▶ _Your task_
Copy every line of the records below that holds the word "agent".

(Dataset entries)
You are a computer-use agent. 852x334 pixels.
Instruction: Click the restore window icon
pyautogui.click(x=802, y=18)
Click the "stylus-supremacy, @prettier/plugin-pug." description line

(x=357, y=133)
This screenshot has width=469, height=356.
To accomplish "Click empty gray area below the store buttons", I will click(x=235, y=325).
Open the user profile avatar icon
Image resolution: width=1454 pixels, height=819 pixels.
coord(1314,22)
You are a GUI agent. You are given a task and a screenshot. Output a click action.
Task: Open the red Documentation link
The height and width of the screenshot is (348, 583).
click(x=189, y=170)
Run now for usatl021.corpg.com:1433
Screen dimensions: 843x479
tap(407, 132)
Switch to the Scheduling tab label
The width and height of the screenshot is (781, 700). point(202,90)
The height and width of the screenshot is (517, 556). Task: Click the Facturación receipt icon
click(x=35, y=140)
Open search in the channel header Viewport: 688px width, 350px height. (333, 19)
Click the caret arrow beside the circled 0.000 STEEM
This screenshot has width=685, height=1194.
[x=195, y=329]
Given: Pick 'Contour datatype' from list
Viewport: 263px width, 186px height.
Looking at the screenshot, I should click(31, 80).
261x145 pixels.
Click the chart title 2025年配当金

▶ _Answer for the task_
You are a computer-use agent. 852x334 pixels.
You are a GUI agent. You are given a task and a screenshot. Output a click action.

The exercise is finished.